Crikey, wasn't expecting that!  :tongue2:

----------


## JoannaB

I have a few thoughts: if shared dreaming is real, then this seems like a great idea, except that even if shared dreaming is real it could be that we can only communicate with others in dreams through a veil of (mis)perceptions and interpretations, so it could be that you say one email address and she hears another even if she is real. Also if shared dreaming is not real then this could be a waste of time which could be better spent in a variety of different ways, taking full advantage of lucid dreams in all kinds of directions instead of limiting oneself to trying to communicate with others based on the assumption that shared dreams are real and that a message such as "My email is xxx" could be properly conveyed and correctly understood. Personally, I would probably not put all my eggs in one basket: while this may be a very good thing to try, but perhaps doing this as the only thing in all one's lucid dreams would be a bit risky, especially if one has a lot of lucid dreams, and if one is not sure whether or not shared dreaming is possible.

----------


## Snapple

Wow, so I haven't posted anything since October on this site. I just stumbled back here after months and remembered my post. I know this is a bit off-topic to the original thread (it does involve me trying to give out an e-mail address to someone in my dream though) but I have something else I want to write down. I'm really hesitant in writing this since it's very personal but, if anything, maybe someone can relate or I'll at least have somewhere to re-read this when I want.

I had a strange dream that really stuck out to me a couple months ago. I believe it occurred in mid-December. I didn't write it down here at the time because it felt too personal, almost wrong. Now that time's passed I feel like I can share it. Unfortunately, since it's been about 4.5 months, most of the intricate details are now gone from my memory; i only remember the main things that happened.

Anyway, I remember being in a huge department store with clothes racks and normal store things all over the place. I was looking through some clothes and talking to some random dream character (I don't remember about what) when I suddenly stopped and stared across the store. There was a group of girls talking and browsing. Among them was my deceased old friend from high school.
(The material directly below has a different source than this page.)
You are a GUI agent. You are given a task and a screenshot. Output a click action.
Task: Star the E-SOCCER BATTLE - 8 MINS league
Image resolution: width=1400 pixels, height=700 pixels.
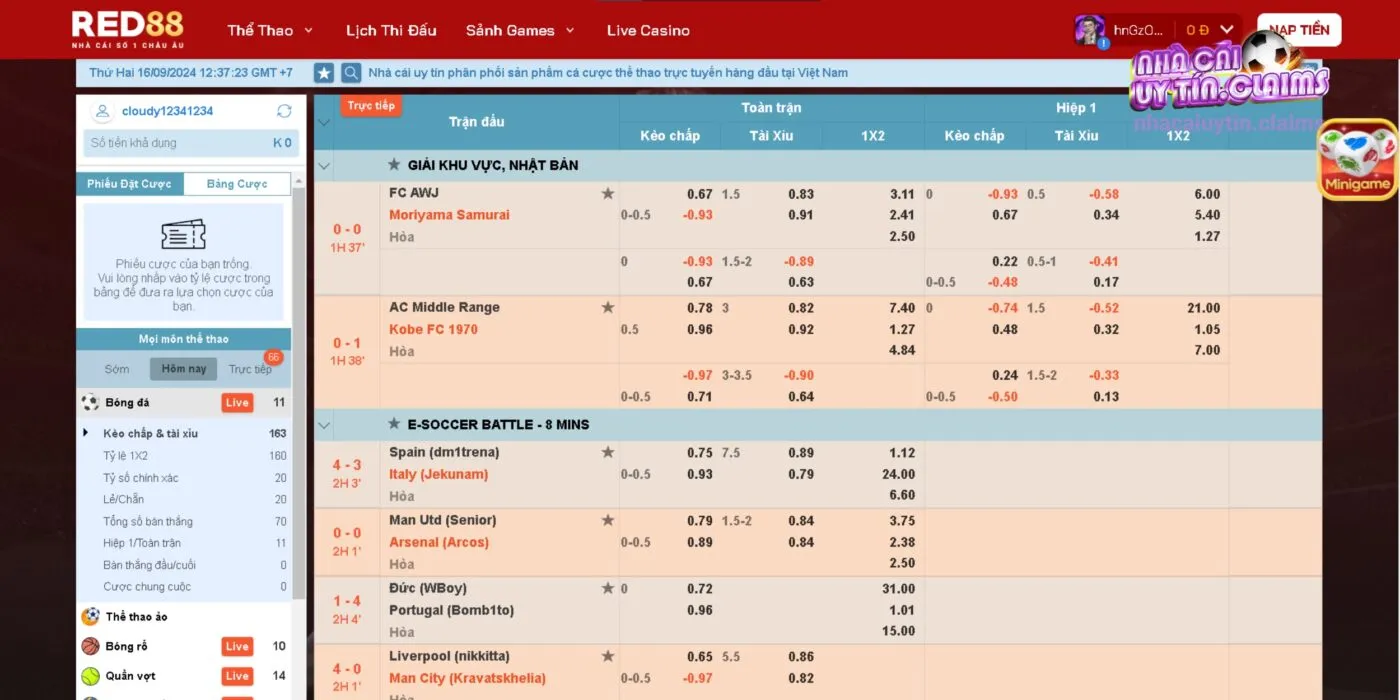click(x=394, y=424)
This friend passed away in a tragic accident about 11 months prior to this dream (January 2012); she was only 21. I immediately stopped what I was doing, said "It's her" and rushed over. I remember approaching her and crying to her as I talked about wishing she hadn't died and things like that. All the while she kept staring at me with a sort of almost amused/sympathetic smile and saying it was okay, like the way a mother might look at/talk to a child crying over something stupid. That's the best way I can describe it.

All of a sudden I started telling her that she should e-mail me so I would know if this whole thing was actually happening and so I would know if I really saw her or if all of this was some random thing I'm dreaming up. I started chanting one of my e-mail addresses to her but she laughed at me and told me to stop. She said something to the affect of "how exactly do you expect me to be able to e-mail you?" It was like she was a teacher trying to make the student realize that what they just said was insanely idiotic but also kind of funny. This question from her seriously stopped me in me tracks and I ended up responding with something like "just try, you should be able to do anything, right?" and she sort of just laughed at me again. 

Because this dream is a couple months old I don't remember how the transition happened, but the next thing I recall is that I am in the restroom in the department store and I am sobbing. I don't think I ever cried like this in a dream before; I am absolutely bawling. So much so that the random dream characters in the other stalls and by the sinks in the restroom start talking to themselves. One asks one of the others why I am crying like that and one of the dream characters responds to the other character "She just saw her dead friend" and the whole restroom lets out an understanding and sympathetic "ohhhh." As I am leaving the restroom they are all looking at me with compassion and understanding.

Again, I can't recall how this next transition happened. All I remember next is the end of the dream. The dream ended with me walking through this door of light (which sounds eye-rollingly cliche, I know, but it's what happened) out into somewhere (a hallway? Outdoors? I don't know). As I was on the other side of the doorway I remember looking back over my shoulder and willing myself to remember this, to not forget what I saw. What I saw was my friend on the other side of the door (the door had a bright light outline). She was sitting Indian-style on the ground and playing an acoustic guitar (which she apparently took up in college while she was still alive) as a bunch of other random people sat crowded around her enjoying the song. She was smiling. I remember I couldn't hear what she was playing, I could only see her grinning and strumming along before the doorway got smaller and smaller as if it was closing but with light. It finally whited out (by that I mean the doorway shut but not in the sense of seeing a big door close, but just seeing light take up the whole doorway until I couldn't see what was inside anymore.) I woke up then.

The only person I told about this dream was my sister. I was telling her, days later, and while I was calmly telling her the story I suddenly burst into tears, shocking myself. It was hard to even verbalize the dream, for some reason. It was a very strange feeling. 

I never got any emails, by the way. Not that I expected to.

 I'm sorry for this incredibly long post but I suddenly felt the urge to write this down tonight.

----------


## JoannaB

Thank you for sharing. <Virtual hug> You know, a lot of people believe that one can communicate with the deceased in dreams. I do not know whether it is possible, but who knows? The alternative possibility is that you may have just needed some closure with your dead friend, and your mind provided you this dream in an effort for closure. Either way, it certainly sounds like a moving dream, and I can understand why it shook you up. I am kind of hoping to someday dream of my grandmother, since I miss her very much.

----------